Advanced Parameters

Configuring credentials for direct remote storage access

Format

The file is in the YAML format and located at /etc/mediakind/mkp/charts/customer-values.yaml. A specific script must be executed to apply the changes brought to the file that remain after a product update. If no value is specified or if a value is removed from the file, default values from installer are used.

Each entry contains the following elements:

• url: the base URL of a storage.
• type: the type of credential to be used for this base URL. It can be:
  • user for access with username and password
  • s3 for access using AWS S3 object store credentials
  • azureSasToken for access using Blob Azure credential
  • certificate for HTTPS access

User credential

The entry should contain the following elements:

• username
• password

It can be used for FTP or SFTP access (ftp://… or sftp://…).

credentials:
  [ {"type": "user", "url": "sftp://myServer/share1", "username": "test", "password": "1234"} ]

Blob Azure credential

To configure the Azure authentication for your system, the entry in the credential file should contain the following elements:

• url: URL provided at the Blob storage creation.
• type: Type of credential to be used for this URL. It must be: azureSasToken.
• sasToken: Token provided at the Blob storage creation.

credentials:
    [{"type" : "azureSasToken", "url" : "https://myaccount.blob.core.windows.net/mycontainer", "sasToken" : "?sv=2020-02-10&ss=bfqt&srt=o&sp=rwdlacupx&se=2021-02-24T00:46:59Z&st=2021-02-23T16:46:59Z&spr=https&sig=..."} ]

AWS S3 object store credential

This credential corresponds to an AWS access key.

The entry should contain the following elements:

• accessKeyId: The ID of the access key
• secretAccessKey: The secret access key

credentials:
  [{ "type": "s3", "url" : "https://mk-cr8-poc.s3.us-east.cloud-object-storage.appdomain.cloud", "accessKeyId" : "e45d9e87d91421f2f3c69fca4c", "secretAccessKey":"236e8cc37c9ccc355b9ffb17fe8"} ]

Certificate credentials

The entry should contain the following elements:

• certificateFile: to be defined in client_crt_certificate value
• privateKeyFile: to be defined in client_key_certificate value
• privateKeyPassword

credentials:
  [ {"type": "certificate", "url": "https://mysecure-webdav.com/secure", "certificateFile": "/tmp/client-crt.pem", "privateKeyFile": "/tmp/client-key.pem", "privateKeyPassword": "xxyyzz"} ]

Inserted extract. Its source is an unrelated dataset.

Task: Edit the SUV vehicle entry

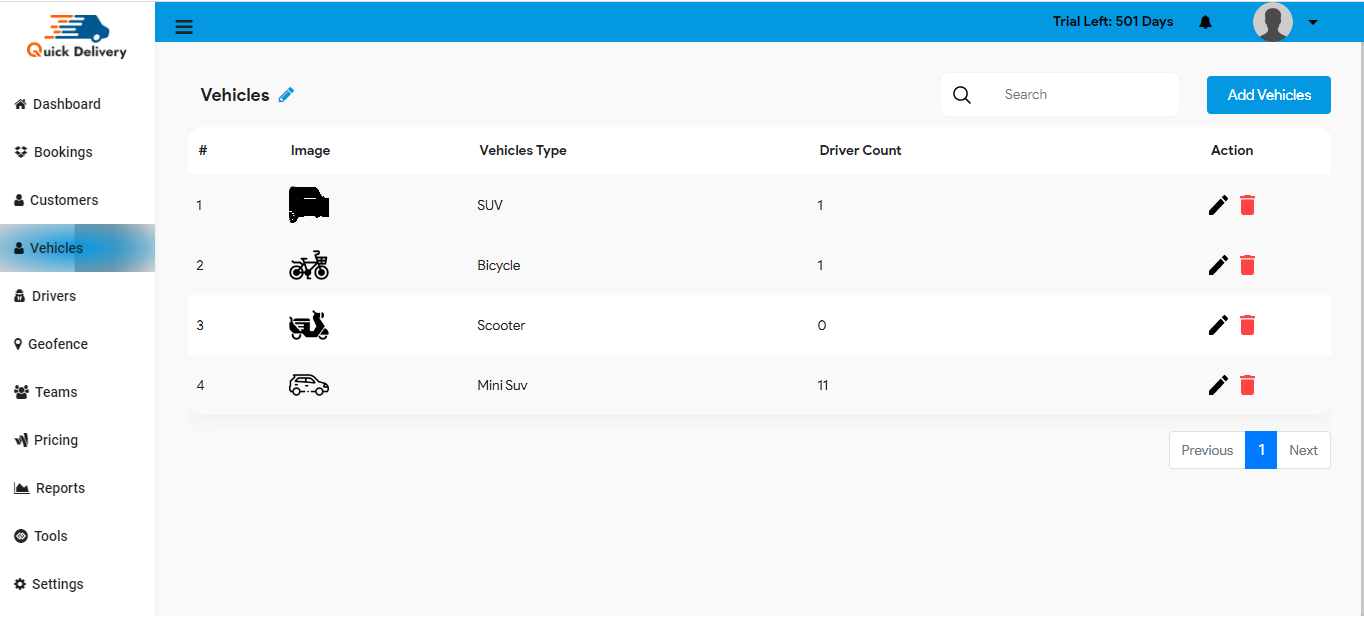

Multiple credentials display

credentials:
  [
  {"type": "user", "url": "sftp://myServer/share1", "username": "test", "password": "1234"},
  {"type" : "azureSasToken", "url" : "https://myaccount.blob.core.windows.net/mycontainer", "sasToken" : "?sv=2020-02-10&ss=bfqt&srt=o&sp=rwdlacupx&se=2021-02-24T00:46:59Z&st=2021-02-23T16:46:59Z&spr=https&sig=..."},
  { "type": "s3", "url" : "https://mk-cr8-poc.s3.us-east.cloud-object-storage.appdomain.cloud", "accessKeyId" : "e45d9e87d91421f2f3c69fca4c", "secretAccessKey":"236e8cc37c9ccc355b9ffb17fe8"}
  ]

Deployment

This configuration file should be created by the user and needs to be deployed on every Packager server under the following path: /etc/mediakind/mkp/charts/customer-values.yaml.

Once the file customer-values.yaml is configured, the following script must be executed to apply the changes:

/etc/mediakind/mkp/charts/apply_customer_values.sh

Example

When a job is created, it will parse this file to find the associated credentials of the file URL it needs to access.

For example, if the file contains the following credentials:

credentials:
  [
  {"type" : "user", "url" : "sftp://server1", "username" : "admin", "password":"1234"},
  {"type" : "user", "url" : "sftp://server2/share", "username" : "admin", "password":"4321"}
  ]

If a job input file is sftp://server2/share/video.ts, the second credential will be used: the input URL matches with the base URL of the second credential.

The selected credentials configuration is logged into the high-level logs of the job.